▶ Exercise aim: Locate, in the data below, the line that contains "Given: Open the" and the line that contains "Given: Open chart icon for Current Ratio"; reproduce exactly those two lines and every line between them, nothing more.

▶ Task data:
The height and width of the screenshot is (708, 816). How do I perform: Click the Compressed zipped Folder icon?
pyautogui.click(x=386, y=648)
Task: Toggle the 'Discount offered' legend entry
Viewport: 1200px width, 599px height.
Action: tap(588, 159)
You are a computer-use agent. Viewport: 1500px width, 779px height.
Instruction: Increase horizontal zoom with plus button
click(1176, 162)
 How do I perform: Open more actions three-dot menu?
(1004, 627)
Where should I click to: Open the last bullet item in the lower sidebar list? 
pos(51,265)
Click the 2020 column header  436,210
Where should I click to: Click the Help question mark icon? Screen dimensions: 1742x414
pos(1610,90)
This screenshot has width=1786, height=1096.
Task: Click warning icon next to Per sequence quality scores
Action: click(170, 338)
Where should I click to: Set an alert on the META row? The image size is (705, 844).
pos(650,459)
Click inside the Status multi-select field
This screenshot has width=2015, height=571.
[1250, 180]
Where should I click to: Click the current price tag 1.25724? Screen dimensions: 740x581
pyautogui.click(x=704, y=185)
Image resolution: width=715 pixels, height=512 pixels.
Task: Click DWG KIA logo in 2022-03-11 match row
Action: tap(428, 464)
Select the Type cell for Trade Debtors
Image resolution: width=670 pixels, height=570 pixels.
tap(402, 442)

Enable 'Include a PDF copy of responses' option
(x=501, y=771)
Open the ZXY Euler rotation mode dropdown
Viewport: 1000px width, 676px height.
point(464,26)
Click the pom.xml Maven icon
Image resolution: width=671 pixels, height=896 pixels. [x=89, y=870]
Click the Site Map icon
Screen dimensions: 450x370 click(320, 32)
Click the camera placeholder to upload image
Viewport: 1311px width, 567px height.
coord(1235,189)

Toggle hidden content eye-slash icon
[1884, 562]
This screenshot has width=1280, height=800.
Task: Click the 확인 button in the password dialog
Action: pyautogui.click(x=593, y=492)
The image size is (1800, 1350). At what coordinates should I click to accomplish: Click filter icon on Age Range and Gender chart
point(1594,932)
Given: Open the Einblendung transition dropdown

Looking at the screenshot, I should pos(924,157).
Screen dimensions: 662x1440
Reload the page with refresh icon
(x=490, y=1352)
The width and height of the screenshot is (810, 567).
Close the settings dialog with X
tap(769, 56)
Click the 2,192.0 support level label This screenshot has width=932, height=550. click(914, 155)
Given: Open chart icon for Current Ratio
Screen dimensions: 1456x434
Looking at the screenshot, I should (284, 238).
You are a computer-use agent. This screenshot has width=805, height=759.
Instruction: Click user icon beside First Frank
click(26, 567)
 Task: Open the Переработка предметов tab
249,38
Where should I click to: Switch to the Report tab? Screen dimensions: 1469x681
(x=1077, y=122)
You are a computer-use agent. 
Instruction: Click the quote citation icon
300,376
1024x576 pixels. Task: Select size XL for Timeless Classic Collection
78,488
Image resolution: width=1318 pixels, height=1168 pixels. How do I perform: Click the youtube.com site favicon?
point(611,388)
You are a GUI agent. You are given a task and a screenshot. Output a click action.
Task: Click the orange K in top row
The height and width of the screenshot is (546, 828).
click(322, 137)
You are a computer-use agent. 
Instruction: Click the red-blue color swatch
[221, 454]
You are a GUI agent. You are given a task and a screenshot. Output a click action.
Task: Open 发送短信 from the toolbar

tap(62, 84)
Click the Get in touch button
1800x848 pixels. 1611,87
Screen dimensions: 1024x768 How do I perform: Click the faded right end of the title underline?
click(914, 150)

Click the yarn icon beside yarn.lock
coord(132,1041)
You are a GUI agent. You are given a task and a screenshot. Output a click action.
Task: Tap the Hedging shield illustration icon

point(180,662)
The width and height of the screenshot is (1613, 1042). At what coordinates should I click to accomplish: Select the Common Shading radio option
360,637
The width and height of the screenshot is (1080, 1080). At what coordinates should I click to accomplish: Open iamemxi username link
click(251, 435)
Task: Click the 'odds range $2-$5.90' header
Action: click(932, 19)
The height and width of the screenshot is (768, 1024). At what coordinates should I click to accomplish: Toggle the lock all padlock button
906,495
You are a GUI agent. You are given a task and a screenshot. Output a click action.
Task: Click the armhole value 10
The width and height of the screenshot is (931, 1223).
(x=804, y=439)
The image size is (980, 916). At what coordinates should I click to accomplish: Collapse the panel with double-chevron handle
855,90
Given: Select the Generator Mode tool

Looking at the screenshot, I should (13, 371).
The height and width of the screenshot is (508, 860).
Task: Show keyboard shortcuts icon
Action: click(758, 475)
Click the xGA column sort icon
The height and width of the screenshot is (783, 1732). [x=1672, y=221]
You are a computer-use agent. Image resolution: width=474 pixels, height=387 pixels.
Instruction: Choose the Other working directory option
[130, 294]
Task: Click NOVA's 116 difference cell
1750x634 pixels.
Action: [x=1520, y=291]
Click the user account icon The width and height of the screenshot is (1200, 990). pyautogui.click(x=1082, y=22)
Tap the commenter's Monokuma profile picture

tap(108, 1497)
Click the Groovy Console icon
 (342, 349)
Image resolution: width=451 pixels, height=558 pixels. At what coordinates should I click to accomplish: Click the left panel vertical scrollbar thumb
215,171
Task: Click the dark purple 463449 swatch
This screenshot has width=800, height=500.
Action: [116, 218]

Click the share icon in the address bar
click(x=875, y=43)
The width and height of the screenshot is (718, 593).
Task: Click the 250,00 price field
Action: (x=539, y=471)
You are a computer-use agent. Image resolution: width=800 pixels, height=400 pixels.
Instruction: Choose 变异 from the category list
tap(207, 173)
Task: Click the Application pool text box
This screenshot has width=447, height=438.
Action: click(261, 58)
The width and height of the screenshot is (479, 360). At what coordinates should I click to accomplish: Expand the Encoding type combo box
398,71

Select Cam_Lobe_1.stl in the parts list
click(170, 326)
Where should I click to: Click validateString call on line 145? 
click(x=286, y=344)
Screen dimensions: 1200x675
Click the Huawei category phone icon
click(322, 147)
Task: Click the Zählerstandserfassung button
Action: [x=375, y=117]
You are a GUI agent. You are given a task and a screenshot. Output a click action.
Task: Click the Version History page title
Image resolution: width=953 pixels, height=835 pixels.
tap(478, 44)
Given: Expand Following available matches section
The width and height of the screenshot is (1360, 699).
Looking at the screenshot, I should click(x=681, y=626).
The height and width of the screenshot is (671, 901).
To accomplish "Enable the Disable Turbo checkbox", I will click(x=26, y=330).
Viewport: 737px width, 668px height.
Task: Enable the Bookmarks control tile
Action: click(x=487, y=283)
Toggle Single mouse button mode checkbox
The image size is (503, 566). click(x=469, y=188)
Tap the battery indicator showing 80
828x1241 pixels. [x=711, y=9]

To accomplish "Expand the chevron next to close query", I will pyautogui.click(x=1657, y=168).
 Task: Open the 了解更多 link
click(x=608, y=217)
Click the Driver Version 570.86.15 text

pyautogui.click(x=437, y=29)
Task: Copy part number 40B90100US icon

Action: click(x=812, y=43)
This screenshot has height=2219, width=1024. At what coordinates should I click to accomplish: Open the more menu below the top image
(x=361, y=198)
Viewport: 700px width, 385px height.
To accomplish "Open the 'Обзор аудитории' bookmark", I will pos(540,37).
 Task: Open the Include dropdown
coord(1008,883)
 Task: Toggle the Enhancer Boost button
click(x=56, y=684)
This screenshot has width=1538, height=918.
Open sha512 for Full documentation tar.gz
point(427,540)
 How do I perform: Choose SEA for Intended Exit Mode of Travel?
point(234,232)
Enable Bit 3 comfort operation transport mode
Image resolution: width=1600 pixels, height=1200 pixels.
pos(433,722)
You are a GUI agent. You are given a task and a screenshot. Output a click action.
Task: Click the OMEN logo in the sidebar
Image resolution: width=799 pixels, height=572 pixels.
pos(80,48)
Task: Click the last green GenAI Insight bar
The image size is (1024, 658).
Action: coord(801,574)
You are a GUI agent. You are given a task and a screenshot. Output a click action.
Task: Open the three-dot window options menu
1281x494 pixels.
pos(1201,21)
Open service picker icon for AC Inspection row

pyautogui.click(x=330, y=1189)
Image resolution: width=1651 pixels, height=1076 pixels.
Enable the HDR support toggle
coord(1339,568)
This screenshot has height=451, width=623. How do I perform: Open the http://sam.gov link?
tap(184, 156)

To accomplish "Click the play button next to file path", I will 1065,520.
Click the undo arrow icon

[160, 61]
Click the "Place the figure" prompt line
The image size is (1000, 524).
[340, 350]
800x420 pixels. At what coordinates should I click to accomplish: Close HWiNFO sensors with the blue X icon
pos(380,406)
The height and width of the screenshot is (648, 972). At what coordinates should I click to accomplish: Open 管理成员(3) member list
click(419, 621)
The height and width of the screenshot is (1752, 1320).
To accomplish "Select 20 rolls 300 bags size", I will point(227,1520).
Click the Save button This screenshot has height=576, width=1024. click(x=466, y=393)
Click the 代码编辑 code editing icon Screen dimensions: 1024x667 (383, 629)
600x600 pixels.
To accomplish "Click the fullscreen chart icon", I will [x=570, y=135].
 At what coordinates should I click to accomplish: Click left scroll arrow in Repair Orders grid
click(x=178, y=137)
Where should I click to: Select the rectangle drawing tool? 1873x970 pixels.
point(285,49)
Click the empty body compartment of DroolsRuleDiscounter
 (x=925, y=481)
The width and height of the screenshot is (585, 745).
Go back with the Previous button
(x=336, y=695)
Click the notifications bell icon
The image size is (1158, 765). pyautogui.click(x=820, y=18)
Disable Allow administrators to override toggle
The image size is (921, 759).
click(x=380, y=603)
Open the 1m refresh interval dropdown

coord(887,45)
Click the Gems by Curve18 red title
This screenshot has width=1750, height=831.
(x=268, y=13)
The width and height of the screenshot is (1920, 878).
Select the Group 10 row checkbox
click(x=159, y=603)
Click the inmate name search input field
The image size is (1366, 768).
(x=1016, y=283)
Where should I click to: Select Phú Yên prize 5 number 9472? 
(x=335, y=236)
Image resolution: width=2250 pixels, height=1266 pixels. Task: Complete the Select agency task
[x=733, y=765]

▶ Task result:
Given: Open the Einblendung transition dropdown

Looking at the screenshot, I should pos(924,157).
Screen dimensions: 662x1440
Reload the page with refresh icon
(x=490, y=1352)
The width and height of the screenshot is (810, 567).
Close the settings dialog with X
tap(769, 56)
Click the 2,192.0 support level label This screenshot has width=932, height=550. click(914, 155)
Given: Open chart icon for Current Ratio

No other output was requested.